WORK ITEM:
Please return, with no alterations, the lines below from the very first through the one that contains "Select Глава 4 'Плотоядное растение'".

DATA SHOWN:
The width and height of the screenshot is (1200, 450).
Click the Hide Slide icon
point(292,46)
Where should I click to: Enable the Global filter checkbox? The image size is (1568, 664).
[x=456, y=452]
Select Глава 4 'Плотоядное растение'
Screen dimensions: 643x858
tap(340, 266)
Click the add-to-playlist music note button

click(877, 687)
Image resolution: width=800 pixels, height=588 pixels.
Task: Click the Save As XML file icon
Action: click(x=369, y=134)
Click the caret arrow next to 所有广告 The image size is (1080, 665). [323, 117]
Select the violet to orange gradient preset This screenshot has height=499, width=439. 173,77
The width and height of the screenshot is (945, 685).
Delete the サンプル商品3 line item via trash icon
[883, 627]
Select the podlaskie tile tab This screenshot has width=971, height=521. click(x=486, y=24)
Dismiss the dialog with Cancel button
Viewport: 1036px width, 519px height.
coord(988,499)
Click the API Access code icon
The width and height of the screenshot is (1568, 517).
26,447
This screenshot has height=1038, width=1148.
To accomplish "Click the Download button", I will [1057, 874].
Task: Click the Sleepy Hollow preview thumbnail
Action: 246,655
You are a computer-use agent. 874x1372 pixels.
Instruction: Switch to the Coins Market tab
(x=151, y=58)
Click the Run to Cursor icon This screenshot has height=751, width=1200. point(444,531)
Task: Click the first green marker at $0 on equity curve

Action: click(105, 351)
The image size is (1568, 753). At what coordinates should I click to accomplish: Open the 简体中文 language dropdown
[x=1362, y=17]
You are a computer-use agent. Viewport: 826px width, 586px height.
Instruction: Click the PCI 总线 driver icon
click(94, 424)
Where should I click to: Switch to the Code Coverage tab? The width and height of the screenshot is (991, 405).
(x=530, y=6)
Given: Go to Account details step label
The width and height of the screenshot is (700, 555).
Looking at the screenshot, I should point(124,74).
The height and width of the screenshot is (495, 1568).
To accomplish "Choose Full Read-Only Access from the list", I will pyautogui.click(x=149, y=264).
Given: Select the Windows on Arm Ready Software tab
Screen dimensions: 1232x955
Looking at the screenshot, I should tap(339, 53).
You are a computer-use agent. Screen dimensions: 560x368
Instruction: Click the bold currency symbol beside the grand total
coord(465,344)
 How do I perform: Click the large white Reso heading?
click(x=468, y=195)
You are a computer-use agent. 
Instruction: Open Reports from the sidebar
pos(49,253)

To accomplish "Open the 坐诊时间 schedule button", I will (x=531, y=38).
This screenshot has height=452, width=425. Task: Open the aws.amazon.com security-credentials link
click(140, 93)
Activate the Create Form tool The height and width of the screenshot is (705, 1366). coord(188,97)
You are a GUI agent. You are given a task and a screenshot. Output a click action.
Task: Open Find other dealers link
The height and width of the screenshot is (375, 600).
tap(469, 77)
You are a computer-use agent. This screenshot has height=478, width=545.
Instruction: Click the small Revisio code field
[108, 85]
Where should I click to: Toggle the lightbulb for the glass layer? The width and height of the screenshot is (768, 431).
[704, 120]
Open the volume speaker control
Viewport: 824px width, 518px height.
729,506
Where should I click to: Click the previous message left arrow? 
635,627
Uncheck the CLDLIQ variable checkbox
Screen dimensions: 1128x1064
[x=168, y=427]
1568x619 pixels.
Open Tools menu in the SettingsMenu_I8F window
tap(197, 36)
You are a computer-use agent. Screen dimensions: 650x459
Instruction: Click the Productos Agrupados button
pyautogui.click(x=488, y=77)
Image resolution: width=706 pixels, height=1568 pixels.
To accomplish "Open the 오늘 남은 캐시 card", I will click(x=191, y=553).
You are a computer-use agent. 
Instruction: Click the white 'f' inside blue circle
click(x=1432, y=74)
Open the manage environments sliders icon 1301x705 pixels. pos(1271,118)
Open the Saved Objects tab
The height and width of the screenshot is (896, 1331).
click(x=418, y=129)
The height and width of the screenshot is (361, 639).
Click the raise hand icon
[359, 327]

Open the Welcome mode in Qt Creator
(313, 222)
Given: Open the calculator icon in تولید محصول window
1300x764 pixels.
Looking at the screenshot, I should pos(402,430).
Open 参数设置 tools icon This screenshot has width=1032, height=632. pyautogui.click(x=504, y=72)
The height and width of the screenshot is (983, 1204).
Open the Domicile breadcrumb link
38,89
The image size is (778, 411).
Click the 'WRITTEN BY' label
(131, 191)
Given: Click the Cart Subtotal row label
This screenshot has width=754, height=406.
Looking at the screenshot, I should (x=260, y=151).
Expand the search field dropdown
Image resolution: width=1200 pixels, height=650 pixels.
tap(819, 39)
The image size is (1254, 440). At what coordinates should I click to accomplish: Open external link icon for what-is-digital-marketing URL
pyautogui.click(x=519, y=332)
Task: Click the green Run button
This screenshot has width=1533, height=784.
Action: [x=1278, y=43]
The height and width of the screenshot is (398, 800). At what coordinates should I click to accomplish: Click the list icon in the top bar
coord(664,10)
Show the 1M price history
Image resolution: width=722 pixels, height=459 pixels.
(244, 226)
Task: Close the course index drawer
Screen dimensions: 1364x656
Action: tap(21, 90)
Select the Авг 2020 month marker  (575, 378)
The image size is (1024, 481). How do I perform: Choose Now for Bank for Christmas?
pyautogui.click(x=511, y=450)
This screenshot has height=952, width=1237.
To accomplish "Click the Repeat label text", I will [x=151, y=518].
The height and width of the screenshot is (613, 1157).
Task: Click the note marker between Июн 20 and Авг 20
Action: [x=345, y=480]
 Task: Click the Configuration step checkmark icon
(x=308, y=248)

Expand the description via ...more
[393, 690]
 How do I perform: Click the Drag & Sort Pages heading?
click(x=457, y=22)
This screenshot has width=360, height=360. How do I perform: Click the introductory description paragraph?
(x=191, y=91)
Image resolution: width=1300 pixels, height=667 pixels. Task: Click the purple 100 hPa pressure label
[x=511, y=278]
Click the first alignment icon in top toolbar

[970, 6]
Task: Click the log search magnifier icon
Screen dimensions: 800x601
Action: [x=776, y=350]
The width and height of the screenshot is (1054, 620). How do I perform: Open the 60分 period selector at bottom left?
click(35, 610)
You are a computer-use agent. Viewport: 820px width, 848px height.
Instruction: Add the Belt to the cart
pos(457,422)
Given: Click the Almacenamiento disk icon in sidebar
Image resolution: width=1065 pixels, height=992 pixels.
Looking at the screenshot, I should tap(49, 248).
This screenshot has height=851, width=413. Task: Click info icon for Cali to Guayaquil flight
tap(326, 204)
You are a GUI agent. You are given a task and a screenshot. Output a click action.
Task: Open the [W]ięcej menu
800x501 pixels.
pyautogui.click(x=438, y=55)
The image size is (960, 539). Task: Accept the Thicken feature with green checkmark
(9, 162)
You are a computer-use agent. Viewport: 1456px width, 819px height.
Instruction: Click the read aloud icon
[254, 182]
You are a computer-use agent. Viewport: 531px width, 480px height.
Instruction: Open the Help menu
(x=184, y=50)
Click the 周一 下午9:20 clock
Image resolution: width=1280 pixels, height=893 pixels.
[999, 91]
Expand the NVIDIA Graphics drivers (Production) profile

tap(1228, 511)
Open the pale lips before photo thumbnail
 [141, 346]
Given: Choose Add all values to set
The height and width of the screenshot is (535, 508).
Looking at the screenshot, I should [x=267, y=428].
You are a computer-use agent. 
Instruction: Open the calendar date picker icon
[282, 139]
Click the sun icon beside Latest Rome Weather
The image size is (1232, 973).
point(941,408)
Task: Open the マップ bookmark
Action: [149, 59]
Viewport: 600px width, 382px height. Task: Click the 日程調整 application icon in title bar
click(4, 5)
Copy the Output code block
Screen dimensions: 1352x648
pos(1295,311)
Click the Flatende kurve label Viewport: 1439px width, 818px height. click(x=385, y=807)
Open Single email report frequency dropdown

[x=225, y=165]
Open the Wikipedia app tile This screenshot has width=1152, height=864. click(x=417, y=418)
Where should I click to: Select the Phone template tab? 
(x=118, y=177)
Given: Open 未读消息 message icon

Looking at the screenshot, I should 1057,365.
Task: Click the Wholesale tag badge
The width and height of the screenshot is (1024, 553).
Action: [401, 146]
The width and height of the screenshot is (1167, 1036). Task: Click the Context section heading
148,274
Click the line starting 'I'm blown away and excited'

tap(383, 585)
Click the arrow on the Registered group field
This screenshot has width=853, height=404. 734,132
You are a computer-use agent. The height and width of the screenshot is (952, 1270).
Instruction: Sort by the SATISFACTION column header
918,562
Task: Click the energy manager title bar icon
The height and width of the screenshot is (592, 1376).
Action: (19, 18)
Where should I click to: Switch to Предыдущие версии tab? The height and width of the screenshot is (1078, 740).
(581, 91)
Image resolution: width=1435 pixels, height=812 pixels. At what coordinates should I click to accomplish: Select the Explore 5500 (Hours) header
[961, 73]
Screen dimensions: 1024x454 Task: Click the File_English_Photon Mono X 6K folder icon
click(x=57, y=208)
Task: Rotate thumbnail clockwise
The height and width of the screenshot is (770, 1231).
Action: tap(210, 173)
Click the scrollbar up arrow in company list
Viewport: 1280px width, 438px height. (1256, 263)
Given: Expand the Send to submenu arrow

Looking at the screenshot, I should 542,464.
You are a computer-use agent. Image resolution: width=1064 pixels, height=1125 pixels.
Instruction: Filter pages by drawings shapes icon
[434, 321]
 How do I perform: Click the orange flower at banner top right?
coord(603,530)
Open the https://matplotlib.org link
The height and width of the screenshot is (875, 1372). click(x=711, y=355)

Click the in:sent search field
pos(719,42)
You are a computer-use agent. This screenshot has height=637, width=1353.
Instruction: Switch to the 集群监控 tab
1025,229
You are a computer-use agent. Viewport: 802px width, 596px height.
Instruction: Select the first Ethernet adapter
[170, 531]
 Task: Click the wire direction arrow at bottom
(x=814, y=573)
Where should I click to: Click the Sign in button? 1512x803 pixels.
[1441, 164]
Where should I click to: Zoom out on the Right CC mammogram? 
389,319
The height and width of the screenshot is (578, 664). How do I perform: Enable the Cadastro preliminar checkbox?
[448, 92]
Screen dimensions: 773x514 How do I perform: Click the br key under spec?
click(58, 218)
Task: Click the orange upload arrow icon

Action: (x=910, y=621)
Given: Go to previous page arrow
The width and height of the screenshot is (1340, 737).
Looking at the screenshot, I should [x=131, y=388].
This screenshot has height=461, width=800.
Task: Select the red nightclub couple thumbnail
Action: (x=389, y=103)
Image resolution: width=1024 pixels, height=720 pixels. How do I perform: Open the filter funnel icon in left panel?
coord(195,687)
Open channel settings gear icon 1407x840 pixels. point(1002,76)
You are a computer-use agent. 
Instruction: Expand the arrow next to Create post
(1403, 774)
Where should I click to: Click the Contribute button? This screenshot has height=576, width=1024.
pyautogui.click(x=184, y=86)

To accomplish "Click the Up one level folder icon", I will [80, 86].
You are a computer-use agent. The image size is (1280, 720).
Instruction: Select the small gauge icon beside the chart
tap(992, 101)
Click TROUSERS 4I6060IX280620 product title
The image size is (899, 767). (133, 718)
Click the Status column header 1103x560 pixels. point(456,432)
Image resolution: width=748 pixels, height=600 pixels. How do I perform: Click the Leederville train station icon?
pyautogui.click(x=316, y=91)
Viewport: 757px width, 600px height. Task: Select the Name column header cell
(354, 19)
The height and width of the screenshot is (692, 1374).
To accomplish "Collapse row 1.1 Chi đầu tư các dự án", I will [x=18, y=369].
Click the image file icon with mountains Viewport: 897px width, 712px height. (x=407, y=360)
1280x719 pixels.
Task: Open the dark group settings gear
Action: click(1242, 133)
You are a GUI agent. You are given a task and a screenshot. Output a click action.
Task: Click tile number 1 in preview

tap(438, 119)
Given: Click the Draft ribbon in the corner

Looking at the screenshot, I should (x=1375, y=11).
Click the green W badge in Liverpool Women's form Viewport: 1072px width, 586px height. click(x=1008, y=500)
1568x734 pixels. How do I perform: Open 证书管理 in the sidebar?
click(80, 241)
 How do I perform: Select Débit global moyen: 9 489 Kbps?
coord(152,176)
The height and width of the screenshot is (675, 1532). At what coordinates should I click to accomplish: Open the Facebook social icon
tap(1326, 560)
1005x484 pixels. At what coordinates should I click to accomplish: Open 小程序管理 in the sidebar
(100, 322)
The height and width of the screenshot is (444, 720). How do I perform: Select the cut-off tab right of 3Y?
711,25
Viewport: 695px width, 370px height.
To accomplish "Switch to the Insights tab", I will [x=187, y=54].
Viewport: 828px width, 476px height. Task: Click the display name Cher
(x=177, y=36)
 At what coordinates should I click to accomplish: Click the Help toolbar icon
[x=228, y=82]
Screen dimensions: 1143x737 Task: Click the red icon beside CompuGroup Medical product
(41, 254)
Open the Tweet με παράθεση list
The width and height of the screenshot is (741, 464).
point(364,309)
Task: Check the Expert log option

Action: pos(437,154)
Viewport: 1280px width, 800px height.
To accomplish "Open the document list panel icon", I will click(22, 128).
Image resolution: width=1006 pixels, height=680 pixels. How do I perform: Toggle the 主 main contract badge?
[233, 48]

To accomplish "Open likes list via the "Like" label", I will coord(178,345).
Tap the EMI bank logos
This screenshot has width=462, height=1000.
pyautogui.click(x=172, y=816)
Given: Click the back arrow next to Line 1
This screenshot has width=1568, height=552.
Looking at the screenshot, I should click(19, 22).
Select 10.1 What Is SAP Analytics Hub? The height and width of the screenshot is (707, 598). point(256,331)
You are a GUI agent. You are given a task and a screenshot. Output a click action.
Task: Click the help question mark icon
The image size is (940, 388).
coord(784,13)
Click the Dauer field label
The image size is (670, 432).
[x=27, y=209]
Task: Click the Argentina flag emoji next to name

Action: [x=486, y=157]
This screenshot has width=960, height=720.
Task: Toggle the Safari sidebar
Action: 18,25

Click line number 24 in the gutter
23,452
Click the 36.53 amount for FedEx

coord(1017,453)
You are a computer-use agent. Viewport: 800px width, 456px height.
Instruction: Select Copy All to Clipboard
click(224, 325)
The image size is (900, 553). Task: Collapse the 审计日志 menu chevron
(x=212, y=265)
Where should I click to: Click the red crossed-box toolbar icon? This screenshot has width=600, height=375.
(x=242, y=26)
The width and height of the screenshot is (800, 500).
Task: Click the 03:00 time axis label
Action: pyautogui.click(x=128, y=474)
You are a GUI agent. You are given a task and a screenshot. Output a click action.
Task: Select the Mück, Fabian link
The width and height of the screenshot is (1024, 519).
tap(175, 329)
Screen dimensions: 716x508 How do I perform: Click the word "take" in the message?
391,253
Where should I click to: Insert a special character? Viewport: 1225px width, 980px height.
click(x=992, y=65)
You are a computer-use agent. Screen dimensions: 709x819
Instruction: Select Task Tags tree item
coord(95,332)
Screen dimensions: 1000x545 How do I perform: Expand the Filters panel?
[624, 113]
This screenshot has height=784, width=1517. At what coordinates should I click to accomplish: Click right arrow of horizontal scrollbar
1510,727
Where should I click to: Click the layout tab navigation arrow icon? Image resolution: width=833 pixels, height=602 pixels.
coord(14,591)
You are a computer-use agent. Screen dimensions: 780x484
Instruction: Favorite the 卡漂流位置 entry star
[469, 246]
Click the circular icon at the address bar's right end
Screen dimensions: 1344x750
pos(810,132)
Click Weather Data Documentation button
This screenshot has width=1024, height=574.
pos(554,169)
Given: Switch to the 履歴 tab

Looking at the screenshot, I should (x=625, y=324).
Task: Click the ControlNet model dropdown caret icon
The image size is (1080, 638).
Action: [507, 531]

WRITTEN RESPONSE:
The width and height of the screenshot is (1200, 450).
Click the Hide Slide icon
point(292,46)
Where should I click to: Enable the Global filter checkbox? The image size is (1568, 664).
[x=456, y=452]
Select Глава 4 'Плотоядное растение'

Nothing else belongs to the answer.